His heart leapt. Liri had held strong against this twisting of their minds?
“Her heart is as a beacon,” the Sachi went on. “Even from here, it gives me strength. Still he tries to convince her that what he does is for the good of all, that your efforts to stop him will bring perdition and ruin. When last I saw them, before I was brought back here, he was failing.” A crooked, tired smile. “His treatment of me did no help for his cause, I do not think. In that… I can be content.”
“I can’t fully say how much that news means to me,” he sighed. “Thank you. Again. I’ll try to be sure your pain wasn’t in vain.”
He started to rise, but Sharliss seized his shoulder. “Cut the thread,” he hissed. “Cut the cord that binds his will to theirs, and your people and mine will be free.”
“I hadn’t intended to try reasoning with a madman,” Mulin assured him, and was distantly surprised at the chill in his own voice. He hefted his knife. “If I get through this… I’ll bring Vhish back for you. I’m too much a novice to heal the damage done to you.”
“All for a good cause,” the shaman breathed, settling back very gingerly indeed. “Go, and carry all our hopes with you. The strength is in you, and the time of decision is near. With you lies the choice of how this is to be set right.” His dark eye slid shut. “The words are wearying. I must… must rest…”
He was, in fact, asleep before Mulin finished rising to his feet.
Better sleep than the pain of his injuries.

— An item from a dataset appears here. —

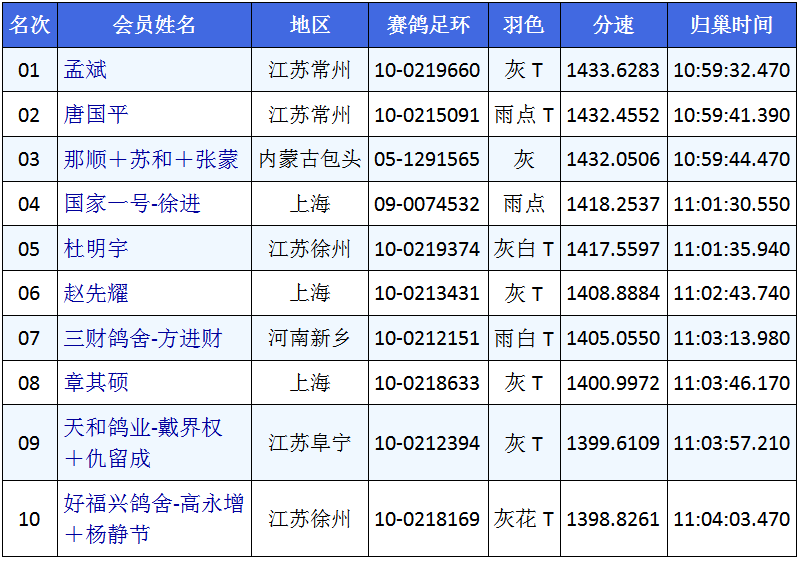The image size is (800, 578).
Task: Click 三财鸽舍-方进财 link
Action: point(143,338)
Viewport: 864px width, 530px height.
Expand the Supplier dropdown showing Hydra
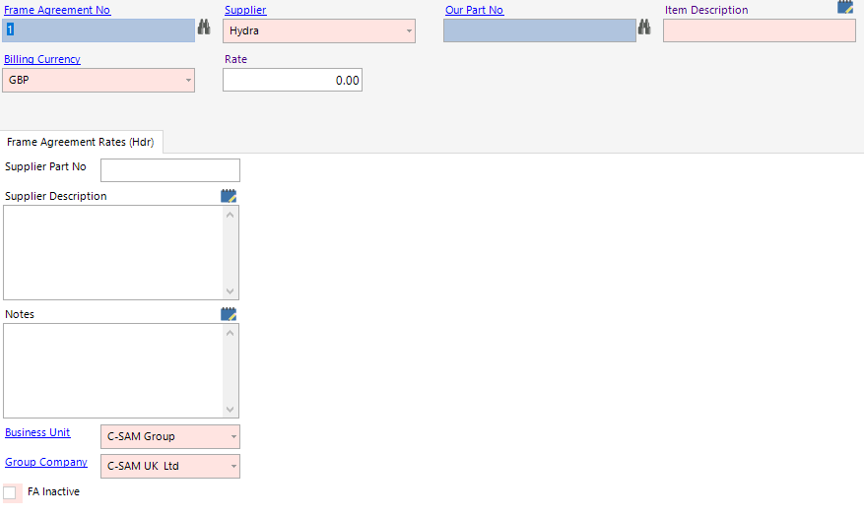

Mulin only hoped they wouldn’t slip into his dreams – but the Sachi knew better than any of them how to guard his dreams.
Now it was time to make certain that faith was not misplaced.
He shifted his knife back to his left hand and carefully peered into the hall proper. None was near to have heard their conversation. The guards had to have been spread thin – and they were positioned to catch him in places he’d already slid past.
He felt the shadows slide over him, and he glided along the halls, just another shadow himself.
But this shadow had fangs, and it hungered.